┌─ Extracted information

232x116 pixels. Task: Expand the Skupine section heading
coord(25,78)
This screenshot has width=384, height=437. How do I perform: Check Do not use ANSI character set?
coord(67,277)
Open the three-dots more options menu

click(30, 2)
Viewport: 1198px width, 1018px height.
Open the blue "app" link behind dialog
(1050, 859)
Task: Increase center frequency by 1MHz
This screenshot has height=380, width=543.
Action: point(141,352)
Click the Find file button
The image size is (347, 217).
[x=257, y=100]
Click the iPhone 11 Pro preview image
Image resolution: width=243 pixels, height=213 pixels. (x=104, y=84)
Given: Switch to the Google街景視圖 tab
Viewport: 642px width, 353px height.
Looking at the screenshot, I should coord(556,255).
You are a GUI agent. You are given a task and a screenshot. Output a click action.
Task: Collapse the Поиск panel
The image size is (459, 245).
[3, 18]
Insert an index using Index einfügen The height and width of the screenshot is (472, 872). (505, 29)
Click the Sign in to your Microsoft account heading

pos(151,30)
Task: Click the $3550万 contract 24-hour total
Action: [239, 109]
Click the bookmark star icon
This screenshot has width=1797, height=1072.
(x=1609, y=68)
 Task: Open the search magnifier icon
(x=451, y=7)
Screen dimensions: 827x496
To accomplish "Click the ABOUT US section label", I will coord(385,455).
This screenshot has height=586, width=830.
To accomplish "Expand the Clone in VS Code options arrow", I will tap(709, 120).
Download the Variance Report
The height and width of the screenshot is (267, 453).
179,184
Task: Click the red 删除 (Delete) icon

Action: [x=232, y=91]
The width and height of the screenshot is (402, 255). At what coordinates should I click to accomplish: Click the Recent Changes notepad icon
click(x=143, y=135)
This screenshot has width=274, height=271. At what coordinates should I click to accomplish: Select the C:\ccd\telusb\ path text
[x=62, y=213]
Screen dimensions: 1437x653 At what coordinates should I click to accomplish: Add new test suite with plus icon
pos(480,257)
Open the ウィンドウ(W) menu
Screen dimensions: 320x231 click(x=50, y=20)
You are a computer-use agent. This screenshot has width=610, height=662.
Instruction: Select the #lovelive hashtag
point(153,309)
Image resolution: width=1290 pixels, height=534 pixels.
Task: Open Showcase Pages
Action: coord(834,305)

└─

» **What you need to do**
For every line above that includes the word "agent", return the line.

» **Written response**
You are a GUI agent. You are given a task and a screenshot. Output a click action.
You are a computer-use agent. This screenshot has width=610, height=662.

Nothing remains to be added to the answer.